Exercise: Below are the records; count the lines in which "What" occurs and report only that number.

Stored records

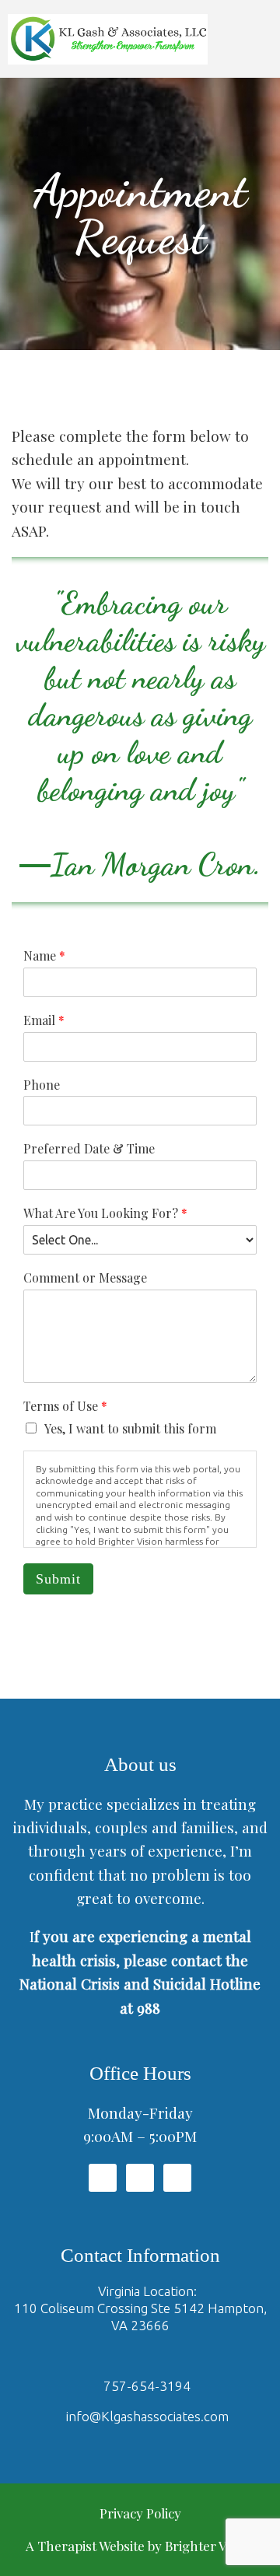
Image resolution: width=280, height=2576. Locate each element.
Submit (58, 1579)
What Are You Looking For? (105, 1213)
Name (44, 956)
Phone (41, 1085)
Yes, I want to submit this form (130, 1428)
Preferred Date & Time (89, 1149)
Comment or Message (85, 1278)
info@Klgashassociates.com (147, 2416)
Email (44, 1020)
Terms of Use (65, 1406)
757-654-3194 (147, 2385)
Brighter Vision (210, 2545)
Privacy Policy (140, 2513)
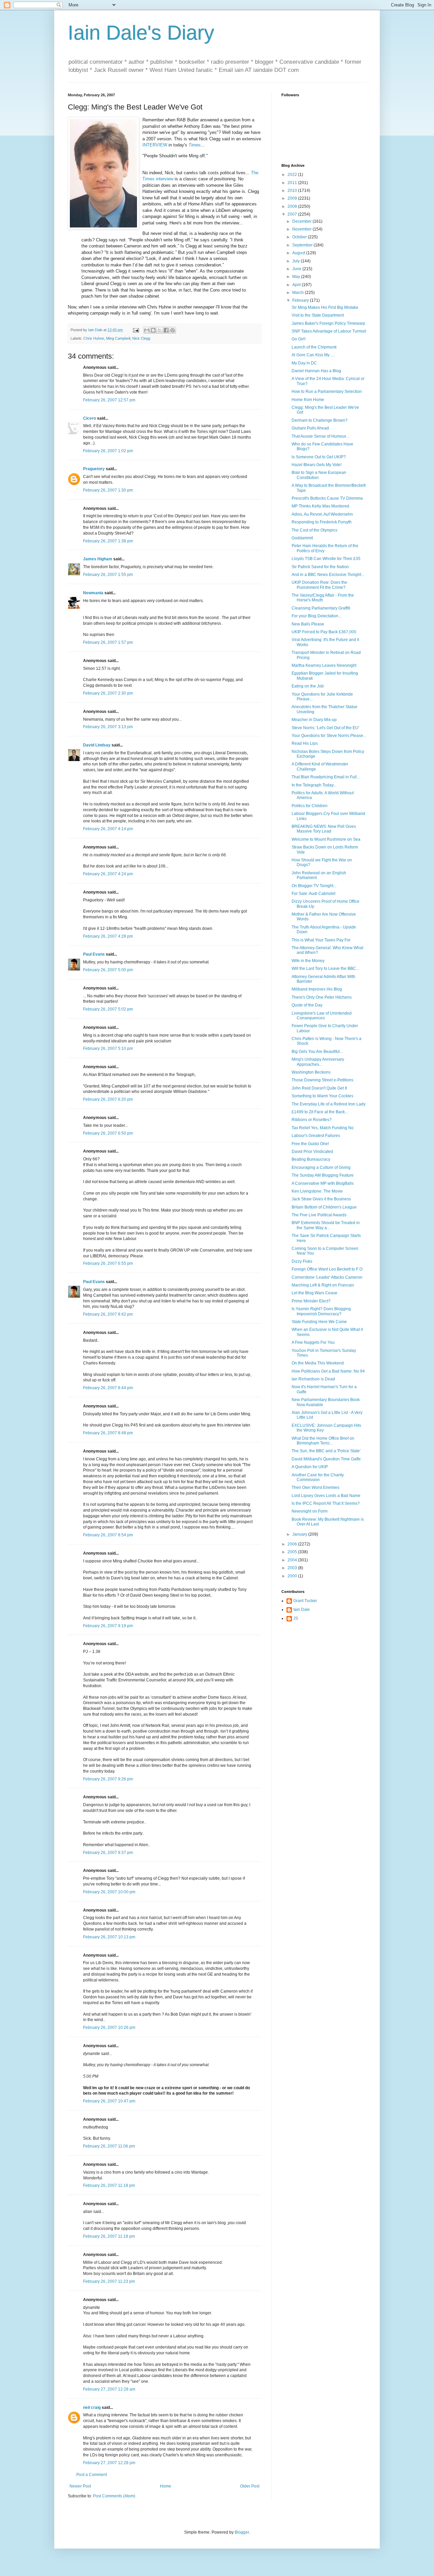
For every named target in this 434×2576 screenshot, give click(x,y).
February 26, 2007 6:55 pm (108, 1263)
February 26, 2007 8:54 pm (108, 1535)
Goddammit (302, 538)
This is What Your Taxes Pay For (321, 940)
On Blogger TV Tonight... (314, 885)
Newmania (93, 593)
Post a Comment (91, 2474)
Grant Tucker (305, 1600)
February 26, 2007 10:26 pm (109, 2027)
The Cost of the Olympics (314, 530)
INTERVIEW (154, 144)
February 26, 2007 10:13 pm (109, 1937)
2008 (293, 206)
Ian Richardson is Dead (313, 1379)
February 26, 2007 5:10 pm (108, 1048)
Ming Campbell (118, 338)
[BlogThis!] (153, 330)
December (302, 221)
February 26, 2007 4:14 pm (108, 828)
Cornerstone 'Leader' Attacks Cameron (327, 1277)
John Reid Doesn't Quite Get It (319, 1088)
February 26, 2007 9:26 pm (108, 1779)
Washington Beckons (311, 1072)
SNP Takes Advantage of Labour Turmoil (329, 331)
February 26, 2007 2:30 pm (108, 693)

Finished exercise: 2